TASK INSTRUCTIONS >>
Of the entries below, copy only those lines that contain the word "card".

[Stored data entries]
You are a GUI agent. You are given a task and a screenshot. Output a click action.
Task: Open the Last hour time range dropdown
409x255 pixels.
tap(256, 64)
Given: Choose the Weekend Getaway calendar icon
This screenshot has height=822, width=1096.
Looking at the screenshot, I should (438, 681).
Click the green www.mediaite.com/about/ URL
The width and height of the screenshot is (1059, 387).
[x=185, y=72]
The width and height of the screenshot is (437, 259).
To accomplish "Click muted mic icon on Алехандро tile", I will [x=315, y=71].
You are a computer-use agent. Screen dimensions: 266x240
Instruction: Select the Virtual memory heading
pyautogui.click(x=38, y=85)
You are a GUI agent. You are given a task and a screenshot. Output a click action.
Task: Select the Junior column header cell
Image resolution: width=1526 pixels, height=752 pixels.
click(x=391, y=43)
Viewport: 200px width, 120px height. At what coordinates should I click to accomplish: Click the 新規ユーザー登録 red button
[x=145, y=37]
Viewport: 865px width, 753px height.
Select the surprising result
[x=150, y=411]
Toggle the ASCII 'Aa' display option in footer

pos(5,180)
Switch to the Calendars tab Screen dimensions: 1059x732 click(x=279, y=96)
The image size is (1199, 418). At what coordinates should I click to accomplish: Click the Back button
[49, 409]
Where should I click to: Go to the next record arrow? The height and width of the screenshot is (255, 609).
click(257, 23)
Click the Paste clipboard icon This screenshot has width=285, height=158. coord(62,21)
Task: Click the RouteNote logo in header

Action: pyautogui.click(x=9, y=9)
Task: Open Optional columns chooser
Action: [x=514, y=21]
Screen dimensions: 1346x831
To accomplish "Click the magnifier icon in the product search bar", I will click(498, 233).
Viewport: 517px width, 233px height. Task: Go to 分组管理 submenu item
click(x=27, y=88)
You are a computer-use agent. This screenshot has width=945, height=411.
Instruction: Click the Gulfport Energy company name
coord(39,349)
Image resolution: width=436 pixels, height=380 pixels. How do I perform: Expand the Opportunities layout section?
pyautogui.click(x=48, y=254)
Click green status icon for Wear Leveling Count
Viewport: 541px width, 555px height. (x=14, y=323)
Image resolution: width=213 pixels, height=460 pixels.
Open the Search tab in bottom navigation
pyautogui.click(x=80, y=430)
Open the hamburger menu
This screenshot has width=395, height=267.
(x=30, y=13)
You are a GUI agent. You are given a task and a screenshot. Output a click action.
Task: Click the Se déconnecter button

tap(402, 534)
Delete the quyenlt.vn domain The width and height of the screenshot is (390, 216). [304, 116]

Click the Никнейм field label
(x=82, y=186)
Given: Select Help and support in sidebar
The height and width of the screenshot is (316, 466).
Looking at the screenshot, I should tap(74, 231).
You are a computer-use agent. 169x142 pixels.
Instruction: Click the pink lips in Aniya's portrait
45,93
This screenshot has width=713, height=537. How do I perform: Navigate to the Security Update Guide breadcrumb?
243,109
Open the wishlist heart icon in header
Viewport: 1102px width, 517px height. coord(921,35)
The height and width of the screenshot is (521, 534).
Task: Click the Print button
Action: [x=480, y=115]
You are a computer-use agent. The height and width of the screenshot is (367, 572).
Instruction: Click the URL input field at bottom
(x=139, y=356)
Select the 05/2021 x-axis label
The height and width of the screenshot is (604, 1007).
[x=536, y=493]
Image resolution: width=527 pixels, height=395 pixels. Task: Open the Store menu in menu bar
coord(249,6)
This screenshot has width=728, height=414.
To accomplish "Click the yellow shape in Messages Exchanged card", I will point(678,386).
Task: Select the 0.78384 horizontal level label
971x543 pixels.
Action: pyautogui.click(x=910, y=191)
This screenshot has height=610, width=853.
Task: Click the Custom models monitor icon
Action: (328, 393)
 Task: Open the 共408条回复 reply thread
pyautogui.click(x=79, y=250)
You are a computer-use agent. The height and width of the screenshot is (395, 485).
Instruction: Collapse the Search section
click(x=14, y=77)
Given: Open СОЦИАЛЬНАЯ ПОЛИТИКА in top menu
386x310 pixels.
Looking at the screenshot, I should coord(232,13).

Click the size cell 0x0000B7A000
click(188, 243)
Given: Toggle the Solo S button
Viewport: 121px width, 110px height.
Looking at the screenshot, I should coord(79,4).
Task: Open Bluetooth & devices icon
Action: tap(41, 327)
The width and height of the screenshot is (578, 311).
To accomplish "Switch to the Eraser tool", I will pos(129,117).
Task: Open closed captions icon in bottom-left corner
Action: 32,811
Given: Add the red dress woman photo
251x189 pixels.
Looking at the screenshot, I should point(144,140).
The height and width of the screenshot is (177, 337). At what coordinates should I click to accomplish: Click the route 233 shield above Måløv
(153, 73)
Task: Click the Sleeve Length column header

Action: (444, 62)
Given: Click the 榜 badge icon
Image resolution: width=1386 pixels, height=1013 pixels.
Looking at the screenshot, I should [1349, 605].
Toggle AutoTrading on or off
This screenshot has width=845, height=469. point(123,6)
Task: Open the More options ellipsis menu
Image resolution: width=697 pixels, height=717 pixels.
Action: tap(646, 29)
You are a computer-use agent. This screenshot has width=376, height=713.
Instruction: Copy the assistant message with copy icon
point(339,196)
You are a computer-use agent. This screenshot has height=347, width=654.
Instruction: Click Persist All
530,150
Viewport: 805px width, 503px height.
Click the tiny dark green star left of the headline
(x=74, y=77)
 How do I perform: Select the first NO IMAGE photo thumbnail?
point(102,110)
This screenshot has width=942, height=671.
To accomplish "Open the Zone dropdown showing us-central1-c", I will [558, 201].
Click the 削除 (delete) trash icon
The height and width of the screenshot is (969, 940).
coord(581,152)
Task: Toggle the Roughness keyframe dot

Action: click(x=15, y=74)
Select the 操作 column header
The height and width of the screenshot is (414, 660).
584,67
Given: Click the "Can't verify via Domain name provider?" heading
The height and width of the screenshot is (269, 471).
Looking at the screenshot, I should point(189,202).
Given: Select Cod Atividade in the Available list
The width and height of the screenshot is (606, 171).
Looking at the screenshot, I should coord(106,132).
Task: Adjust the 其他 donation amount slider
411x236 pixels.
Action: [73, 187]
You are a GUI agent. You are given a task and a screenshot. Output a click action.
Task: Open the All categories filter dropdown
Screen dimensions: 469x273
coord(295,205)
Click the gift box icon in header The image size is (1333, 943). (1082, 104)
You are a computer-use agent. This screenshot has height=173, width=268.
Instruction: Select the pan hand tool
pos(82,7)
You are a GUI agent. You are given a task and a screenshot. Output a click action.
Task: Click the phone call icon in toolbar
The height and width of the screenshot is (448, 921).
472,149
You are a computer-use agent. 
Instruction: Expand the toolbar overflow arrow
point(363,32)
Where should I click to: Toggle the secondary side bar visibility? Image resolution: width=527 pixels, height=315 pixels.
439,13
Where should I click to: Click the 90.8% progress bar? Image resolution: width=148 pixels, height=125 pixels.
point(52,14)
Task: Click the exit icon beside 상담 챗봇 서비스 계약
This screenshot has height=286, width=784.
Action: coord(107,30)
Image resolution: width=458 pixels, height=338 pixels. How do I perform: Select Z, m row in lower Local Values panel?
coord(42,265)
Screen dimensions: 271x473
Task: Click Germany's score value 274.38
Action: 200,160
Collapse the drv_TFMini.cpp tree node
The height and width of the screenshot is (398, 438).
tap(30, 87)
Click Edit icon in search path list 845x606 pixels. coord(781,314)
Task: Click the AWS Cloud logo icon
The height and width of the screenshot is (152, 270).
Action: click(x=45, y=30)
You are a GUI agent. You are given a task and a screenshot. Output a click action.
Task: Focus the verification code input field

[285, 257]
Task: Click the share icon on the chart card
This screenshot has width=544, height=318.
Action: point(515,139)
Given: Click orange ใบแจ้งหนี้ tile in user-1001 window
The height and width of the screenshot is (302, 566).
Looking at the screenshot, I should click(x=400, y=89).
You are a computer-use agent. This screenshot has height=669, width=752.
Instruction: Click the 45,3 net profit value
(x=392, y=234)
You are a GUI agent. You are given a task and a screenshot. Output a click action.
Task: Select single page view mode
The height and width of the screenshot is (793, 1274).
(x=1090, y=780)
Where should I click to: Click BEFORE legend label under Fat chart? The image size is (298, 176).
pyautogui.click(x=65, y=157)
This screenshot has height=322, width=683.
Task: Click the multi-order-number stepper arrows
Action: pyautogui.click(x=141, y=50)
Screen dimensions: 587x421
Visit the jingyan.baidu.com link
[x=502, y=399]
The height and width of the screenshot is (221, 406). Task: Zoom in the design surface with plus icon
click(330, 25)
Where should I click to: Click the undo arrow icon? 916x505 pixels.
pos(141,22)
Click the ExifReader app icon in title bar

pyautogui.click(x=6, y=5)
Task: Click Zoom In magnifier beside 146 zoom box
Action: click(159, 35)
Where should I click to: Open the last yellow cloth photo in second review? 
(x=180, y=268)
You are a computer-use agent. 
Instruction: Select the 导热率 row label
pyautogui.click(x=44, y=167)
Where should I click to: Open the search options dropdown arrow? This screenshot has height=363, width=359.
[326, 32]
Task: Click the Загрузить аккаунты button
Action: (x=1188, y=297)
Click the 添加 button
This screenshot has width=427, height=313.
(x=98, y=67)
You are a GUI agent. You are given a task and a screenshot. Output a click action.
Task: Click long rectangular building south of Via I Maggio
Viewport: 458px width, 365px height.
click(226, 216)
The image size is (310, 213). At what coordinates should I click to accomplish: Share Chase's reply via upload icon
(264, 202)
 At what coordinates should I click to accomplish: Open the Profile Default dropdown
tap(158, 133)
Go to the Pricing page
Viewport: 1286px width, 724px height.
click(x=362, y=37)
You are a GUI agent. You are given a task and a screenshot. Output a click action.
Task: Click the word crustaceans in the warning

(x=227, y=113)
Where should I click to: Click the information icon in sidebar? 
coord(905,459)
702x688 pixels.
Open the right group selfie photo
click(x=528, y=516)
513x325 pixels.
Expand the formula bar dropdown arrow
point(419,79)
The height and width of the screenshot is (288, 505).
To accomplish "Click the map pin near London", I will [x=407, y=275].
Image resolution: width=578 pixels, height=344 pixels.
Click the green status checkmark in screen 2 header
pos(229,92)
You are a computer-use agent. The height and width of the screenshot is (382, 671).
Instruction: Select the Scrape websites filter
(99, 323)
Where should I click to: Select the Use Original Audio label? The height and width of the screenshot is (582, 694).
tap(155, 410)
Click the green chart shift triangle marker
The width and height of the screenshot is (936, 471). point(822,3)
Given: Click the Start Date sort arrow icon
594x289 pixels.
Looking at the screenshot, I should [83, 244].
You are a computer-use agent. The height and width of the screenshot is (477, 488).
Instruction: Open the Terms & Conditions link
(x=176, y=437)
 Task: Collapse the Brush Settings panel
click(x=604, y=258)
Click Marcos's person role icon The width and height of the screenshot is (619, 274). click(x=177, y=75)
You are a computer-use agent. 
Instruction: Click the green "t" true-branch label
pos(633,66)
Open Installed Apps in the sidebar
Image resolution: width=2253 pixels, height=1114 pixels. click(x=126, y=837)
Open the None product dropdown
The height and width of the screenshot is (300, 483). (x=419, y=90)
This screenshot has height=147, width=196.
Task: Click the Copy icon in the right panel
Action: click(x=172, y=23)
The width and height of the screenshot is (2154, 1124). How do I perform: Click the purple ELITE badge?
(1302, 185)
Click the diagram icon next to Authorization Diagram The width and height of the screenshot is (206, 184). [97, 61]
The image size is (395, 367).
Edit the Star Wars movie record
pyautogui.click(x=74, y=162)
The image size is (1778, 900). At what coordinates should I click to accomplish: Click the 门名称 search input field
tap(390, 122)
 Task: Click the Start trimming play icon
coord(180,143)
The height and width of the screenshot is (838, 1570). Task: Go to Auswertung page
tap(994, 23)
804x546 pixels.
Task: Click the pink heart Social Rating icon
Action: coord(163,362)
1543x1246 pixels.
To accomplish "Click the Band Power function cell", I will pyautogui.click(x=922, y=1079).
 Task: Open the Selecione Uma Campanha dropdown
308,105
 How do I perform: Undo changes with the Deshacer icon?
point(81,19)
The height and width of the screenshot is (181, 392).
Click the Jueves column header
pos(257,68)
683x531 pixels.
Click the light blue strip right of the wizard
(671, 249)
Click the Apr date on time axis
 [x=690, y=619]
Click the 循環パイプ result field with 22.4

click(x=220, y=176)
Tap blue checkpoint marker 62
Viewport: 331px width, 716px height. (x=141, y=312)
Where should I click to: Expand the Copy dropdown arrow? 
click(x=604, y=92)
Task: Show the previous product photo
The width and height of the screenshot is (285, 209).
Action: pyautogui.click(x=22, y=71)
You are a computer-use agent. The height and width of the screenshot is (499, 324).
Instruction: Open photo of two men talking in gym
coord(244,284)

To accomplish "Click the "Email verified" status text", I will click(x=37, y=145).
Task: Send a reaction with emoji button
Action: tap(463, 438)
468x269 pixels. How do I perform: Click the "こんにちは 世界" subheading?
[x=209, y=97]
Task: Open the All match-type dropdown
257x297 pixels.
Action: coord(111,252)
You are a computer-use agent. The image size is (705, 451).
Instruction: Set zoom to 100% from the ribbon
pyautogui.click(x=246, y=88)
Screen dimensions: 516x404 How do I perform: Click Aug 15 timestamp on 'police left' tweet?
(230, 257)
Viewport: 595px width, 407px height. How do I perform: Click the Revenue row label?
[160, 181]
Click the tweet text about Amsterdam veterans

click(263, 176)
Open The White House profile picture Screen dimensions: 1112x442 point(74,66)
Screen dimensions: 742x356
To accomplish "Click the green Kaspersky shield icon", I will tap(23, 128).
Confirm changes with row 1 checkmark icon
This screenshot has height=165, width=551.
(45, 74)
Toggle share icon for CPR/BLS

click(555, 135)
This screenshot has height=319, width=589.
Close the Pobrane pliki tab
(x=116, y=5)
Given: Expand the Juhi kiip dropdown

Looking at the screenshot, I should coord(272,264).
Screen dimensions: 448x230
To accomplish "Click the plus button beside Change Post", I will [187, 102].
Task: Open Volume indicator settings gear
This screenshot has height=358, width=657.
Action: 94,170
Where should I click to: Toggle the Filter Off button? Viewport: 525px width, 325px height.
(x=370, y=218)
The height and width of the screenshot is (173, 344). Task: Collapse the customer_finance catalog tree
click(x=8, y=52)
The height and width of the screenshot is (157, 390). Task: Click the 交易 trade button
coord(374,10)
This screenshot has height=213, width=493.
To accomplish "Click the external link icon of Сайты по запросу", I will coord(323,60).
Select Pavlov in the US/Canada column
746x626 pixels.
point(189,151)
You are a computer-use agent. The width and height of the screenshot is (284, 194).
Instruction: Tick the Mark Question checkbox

EXERCISE ANSWER >>
To accomplish "Click the yellow shape in Messages Exchanged card", I will point(678,386).
Task: Click the share icon on the chart card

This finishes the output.